Вышло солнце, сначала робко, показалось в узкой щели между облаками, потом все смелее осветив противоположную сторону улицы, северную, а потому я, чтобы не оставаться в тени, перешел на другой тротуар, хотя всего-то оставалось пройти десяток-другой метров, после чего мы сразу попадаем в парк, на свободное пространство, разбавленное редкими деревьями и в это время года просвечиваемое насквозь. Там мы повернем на юг, под солнце и, слегка прищурив глаза, минуя ребятишек из детсада, которые всегда, сколько раз случалось мне там проходить, катаются на карусели и пищат вместе с видавшим виды кругом; минуя небольшой памятник — к стыду своему должен признаться, что так и не проверил, кому он был поставлен, впрочем, еще до войны, может даже до первой, довольно старый, чтобы сохраниться в целости, — оставляя по правой стороне беседку, где пьяницы устраивают вакханалии и где стекло, втоптанное в аллейки, хрустит под подошвой, прогулочным шагом доходим до университета, до первых строений, занятых администрацией, которая разрастается за счет студентов, отсылаемых в дальние районы города, чуть ли не в деревню, которую теперь называют кампусом, чтобы было чище и мудреней.
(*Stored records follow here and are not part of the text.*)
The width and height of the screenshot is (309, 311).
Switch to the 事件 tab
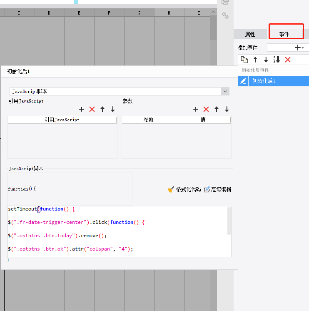pos(284,34)
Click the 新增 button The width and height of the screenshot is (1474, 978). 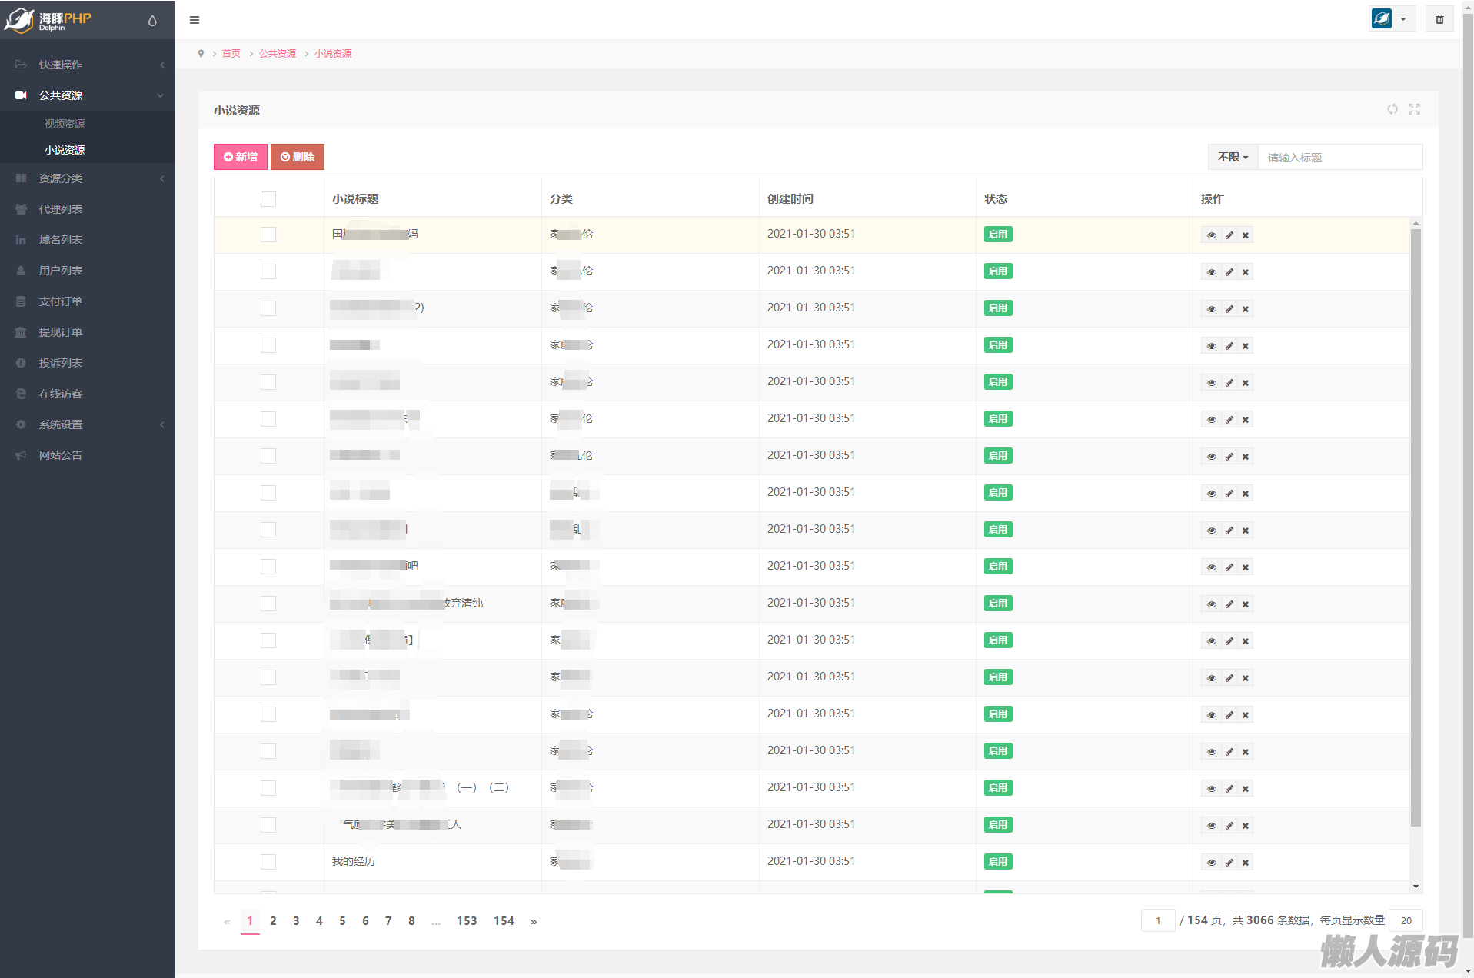point(241,157)
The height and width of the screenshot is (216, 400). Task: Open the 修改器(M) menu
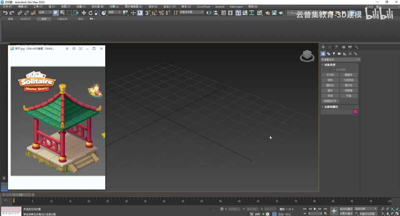click(x=98, y=7)
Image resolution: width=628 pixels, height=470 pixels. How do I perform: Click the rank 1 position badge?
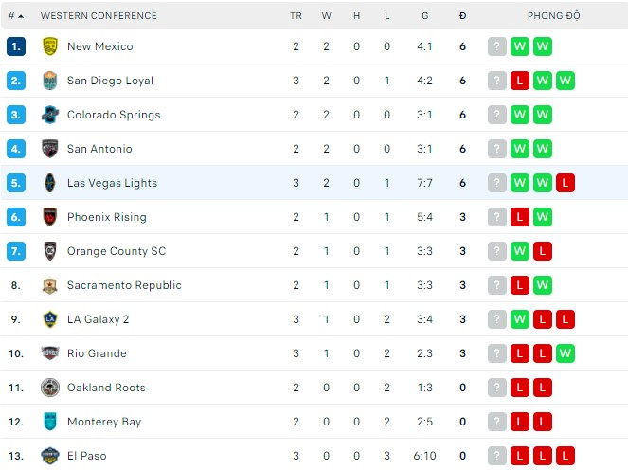[x=16, y=46]
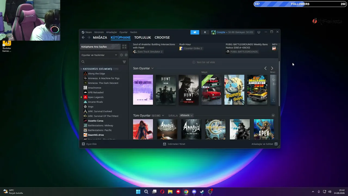Collapse the Tüm Oyunlar shelf
Viewport: 348px width, 196px height.
point(273,115)
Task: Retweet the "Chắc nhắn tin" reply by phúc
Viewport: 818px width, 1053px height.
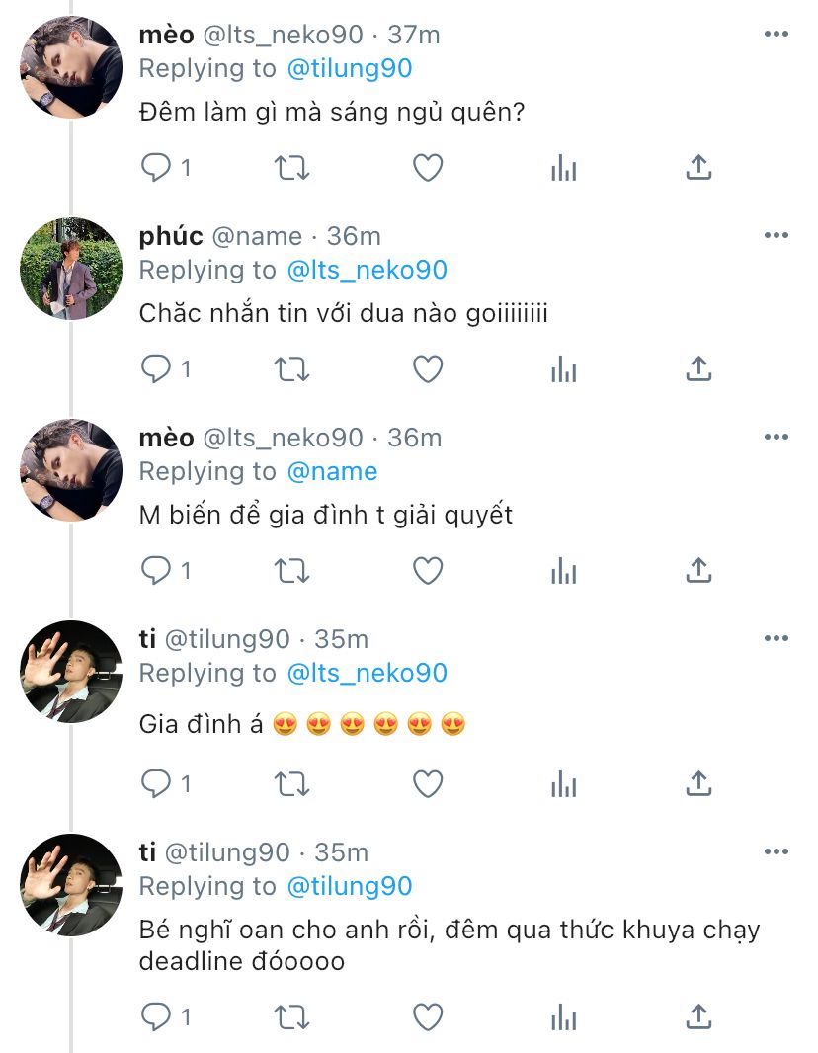Action: [291, 369]
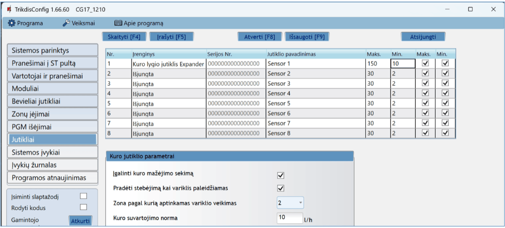The height and width of the screenshot is (228, 505).
Task: Open device type cell for Sensor 1
Action: (168, 64)
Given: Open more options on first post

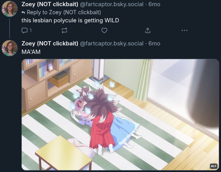Looking at the screenshot, I should pyautogui.click(x=185, y=30).
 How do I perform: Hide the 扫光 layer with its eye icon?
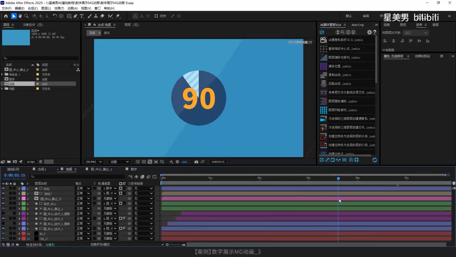point(3,188)
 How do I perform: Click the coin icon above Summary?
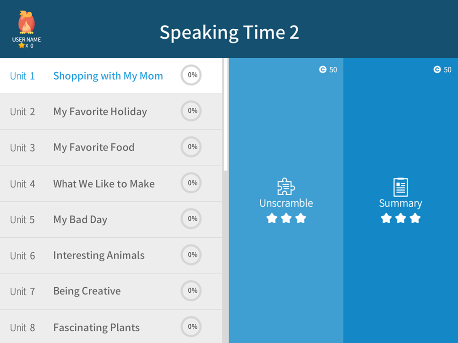tap(437, 70)
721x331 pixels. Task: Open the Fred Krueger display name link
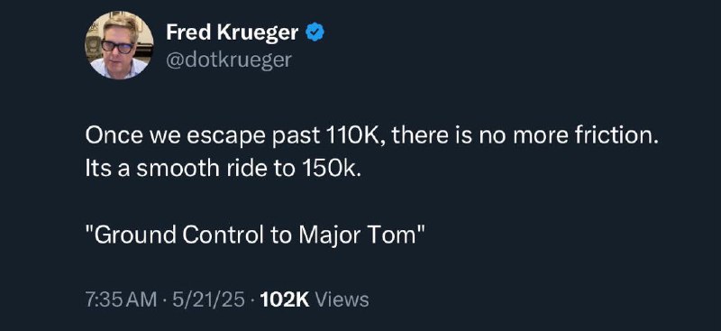pyautogui.click(x=233, y=32)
Когда я, скача между автомашинами, преодолел последнее препятствие, а точнее сказать — магистраль, в которую преобразилась некогда тихая, насколько помню, улица, я почувствовал себя покорителем. Я оказался у цели путешествия без посторонней помощи — без помощи Кобздея с третьего этажа или таксиста, слишком занятого, чтобы заехать за мной (а еще раньше я отверг предложение пани из союза, которая непременно хотела прислать за мной машину). Я стараюсь быть самостоятельным и не терять контакт с миром, особенно на закрытых заседаниях, когда нас отгораживают и мы крутимся по короткой орбите среди нескольких фамилий, уставившись в приколотую к лацкану навеску, которая велит владельцу подписать пиджак, несмотря на то, что портной раз уже подписал его.